Bookish Links and Delightful Miscellany

Best Book Ad?

BoingBoing calls it “possibly the greatest ad for books, ever.” I don’t know about that, but it is pretty cool.

Robot
(click through for the full image)


Dracula Dissected

I learned about this site from Twitter, specifically from @ljndawson and @ChrisKubica. Chris Hughes (@ChristofHughes) created a website that 

breaks down the novel ‘Dracula’ into dozens of tiny pieces, and then strings them together again over a map, connected with the story’s internal timeline. . . . you can watch Dracula gradually move towards England, just as Mina is wondering what has happened to her husband-to-be. Which is fun.

DraculaDissected


Bookish

The tagline reads “search. discover. read. share.” I’m a sucker for book recommendation sites. However, I’m very lazy and I’m not going to enter all of the books I’ve ever read in order to get a recommendation. It’s one of the reasons I’d be interested in a service that could mine all of my online activity in order to recommend books (as I mentioned in a previous post).

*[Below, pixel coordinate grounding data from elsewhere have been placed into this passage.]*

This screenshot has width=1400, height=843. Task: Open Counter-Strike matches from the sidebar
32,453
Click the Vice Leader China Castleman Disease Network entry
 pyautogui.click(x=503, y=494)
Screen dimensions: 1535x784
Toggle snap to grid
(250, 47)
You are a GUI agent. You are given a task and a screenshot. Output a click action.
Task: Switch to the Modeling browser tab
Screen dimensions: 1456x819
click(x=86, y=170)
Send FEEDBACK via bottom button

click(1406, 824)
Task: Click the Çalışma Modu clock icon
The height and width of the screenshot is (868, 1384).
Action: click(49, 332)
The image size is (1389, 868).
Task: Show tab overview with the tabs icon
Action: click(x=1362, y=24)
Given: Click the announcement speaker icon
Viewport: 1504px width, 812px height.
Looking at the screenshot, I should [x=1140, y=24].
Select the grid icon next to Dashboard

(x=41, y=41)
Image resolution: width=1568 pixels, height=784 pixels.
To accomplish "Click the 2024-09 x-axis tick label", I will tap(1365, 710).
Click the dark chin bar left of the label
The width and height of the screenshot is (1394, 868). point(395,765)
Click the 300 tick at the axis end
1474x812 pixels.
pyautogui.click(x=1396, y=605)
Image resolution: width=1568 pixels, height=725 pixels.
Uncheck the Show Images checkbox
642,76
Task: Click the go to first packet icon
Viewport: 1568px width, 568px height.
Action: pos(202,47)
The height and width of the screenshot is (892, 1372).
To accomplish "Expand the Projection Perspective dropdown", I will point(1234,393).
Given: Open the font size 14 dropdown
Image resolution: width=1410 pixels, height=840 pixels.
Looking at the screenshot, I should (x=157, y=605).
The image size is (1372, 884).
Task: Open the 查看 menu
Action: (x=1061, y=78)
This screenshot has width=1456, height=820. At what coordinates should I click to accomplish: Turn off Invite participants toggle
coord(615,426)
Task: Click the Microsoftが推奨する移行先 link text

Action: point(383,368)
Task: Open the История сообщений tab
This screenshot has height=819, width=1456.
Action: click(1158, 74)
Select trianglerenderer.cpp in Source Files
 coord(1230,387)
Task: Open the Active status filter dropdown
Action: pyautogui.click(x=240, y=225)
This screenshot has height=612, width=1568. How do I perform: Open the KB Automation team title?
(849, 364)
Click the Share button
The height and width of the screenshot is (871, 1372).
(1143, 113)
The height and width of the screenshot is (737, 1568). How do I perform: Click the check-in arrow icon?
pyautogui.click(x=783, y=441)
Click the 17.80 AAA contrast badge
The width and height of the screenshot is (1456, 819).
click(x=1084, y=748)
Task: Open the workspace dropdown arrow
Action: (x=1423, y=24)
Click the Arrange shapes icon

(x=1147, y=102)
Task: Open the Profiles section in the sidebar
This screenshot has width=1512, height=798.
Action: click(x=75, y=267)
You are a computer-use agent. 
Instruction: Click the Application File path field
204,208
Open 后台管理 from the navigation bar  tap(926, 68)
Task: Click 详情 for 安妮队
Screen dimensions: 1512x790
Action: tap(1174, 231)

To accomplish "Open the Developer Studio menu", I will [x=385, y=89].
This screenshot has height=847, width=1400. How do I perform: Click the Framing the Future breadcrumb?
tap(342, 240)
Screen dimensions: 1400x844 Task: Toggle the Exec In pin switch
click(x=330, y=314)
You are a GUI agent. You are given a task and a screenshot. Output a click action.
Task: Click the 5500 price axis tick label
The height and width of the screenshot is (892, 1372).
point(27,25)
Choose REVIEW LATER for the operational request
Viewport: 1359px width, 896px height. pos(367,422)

Bookish was founded by Hachette Book Group, Penguin Group (USA) and Simon & Schuster. One thing I like is that you can browse the site without creating an account. Obviously if you want to save lists of books you’ve read or quotations you’ll have to create one.

BookishRecs
I tried out their recommendation feature and I think the results were pretty good. I’d use it again. One disappointment was that one of my favorite books, The Professor and the Madman: A Tale of Murder, Insanity, and the Making of the Oxford English Dictionary, isn’t on the site at all (there are currently just over 250,000 books listed). I was surprised the number was so small given the quality of the results.

Here is an example of the results. I used the book A Sandhills Ballad by Ladette Randolph:

SandhillsRec

Not bad. As you can see, you have the option to click “more like this” under each suggestion to refine your results. 


Books on Pinterest

LibraryDo you browse books on Pinterest (or pin them)? I didn’t at first but a while ago I added a Books board. It’s currently a mishmash of bookshelf/library pictures, books I like, and quotes. I should probably split them up into separate boards. 

The University or Nebraska Press has a Pinterest account and my coworker pointed out a while back that looking through our books on there is a really nice browsing experience. Maybe it’s the nice, big covers. I like browsing by season but there are boards organized by subject as well. Formidable Females is another favorite.